On-premises customers have no timeline as to when they'll get their own version

20151027 oracle cloud on building
Credit: Stephen Lawson

Oracle's namesake database may have been born on-premises, but the next big update to the software will make its debut in the cloud.

Oracle Database 12c Release 2, also known as Oracle Database 12.2, is slated for release in the second half of this year. It will first be made available in the cloud, with an on-premises version arriving at some undefined point in the future.

"We are committed to giving customers more options to move to the cloud because it helps them reduce costs and become more efficient and agile," Oracle said. "Oracle Database 12.2 will be available in the cloud first, but we will also make it accessible to all of our customers."

The news has drawn several critical comments on Twitter:

"So sorry that @Oracle hasn't realized the impact of this release plan at a lot of sites," wrote Twitter user Morten Egan.
"Customers will doubt about future with Oracle. Not good," wrote Franck Pachot.
"Why cloud? Do corporations investing money on Oracle as database platform mean nothing to Oracle Corp.?" wrote Srini Y.

The move promises to be frustrating for many users who have purchased on-premises licenses and pay for premium support, said Craig Guarente, cofounder of Palisade Compliance, which helps Oracle customers negotiate with the database giant. "These companies are paying for phone support and updates, and it's a 90-plus percent margin for Oracle -- it's their cash cow," Guarente explained.
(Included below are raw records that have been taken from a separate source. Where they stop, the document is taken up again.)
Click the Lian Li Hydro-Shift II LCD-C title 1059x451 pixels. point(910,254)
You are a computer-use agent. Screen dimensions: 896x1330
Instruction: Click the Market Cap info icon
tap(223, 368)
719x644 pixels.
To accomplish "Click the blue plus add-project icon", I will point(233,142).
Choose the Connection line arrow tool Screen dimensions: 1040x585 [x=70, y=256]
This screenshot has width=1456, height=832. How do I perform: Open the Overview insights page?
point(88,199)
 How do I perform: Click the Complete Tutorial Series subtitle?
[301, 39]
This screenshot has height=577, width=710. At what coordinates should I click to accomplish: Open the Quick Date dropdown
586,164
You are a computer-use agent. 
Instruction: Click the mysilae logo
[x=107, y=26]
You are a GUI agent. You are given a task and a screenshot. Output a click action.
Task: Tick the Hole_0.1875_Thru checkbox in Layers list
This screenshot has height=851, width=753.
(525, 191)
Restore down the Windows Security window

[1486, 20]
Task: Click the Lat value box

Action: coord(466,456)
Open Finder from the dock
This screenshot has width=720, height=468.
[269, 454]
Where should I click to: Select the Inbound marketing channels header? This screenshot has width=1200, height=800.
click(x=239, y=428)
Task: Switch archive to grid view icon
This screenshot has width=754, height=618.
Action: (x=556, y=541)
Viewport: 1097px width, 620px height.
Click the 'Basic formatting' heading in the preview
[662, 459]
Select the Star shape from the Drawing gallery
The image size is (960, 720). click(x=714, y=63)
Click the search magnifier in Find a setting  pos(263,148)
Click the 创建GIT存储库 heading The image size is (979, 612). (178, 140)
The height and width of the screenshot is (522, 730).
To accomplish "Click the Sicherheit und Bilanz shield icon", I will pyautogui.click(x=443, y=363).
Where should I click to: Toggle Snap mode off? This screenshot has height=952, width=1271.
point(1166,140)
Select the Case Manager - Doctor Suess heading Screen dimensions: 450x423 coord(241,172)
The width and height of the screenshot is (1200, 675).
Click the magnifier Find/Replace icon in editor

Oracle is trying hard to convince customers to move to the cloud, Guarente added. Although most customers probably won't jump to the update right away, frustration levels with the cloud-first plan will depend on the length of the delay, he added. "If it's a year, and a cloud-based competitor gets the update first," customers could begin to look elsewhere, he said. "If I'm paying $10 million a year for Oracle support and you tell me I don't get that update, I'm kind of ticked."

Affected customers should begin by asking for more detail on the timing, Guarente said: "If Oracle doesn't answer or leaves it vague, I'd be worried."

The move makes good sense from Oracle's perspective, said Duncan Jones, a vice president at Forrester Research. Microsoft does something similar with Office, and so does SAP with Ariba, he pointed out. "The early use cases for the new version are likely to be dev and test workloads that are often most suitable for IaaS," Jones said. "Moreover, Oracle can control the environment and hence iron out teething problems more easily than if the new version is running on customers' unknown environments."

In the meantime, customers are now faced with a decision over the next year or so in which they decide whether to stay with the company. "Do they want to accompany Oracle on its journey to the cloud, or vote for an uncertain but independent future?"

Oracle has long boasted that it gives customers freedom of choice to run its systems on-premises or in the cloud, noted Frank Scavo, president of the consultancy Strativa. "I guess that promise no longer applies to the latest version of its database," he said. "It shows how much pressure Oracle is feeling from Wall Street to show momentum in the cloud."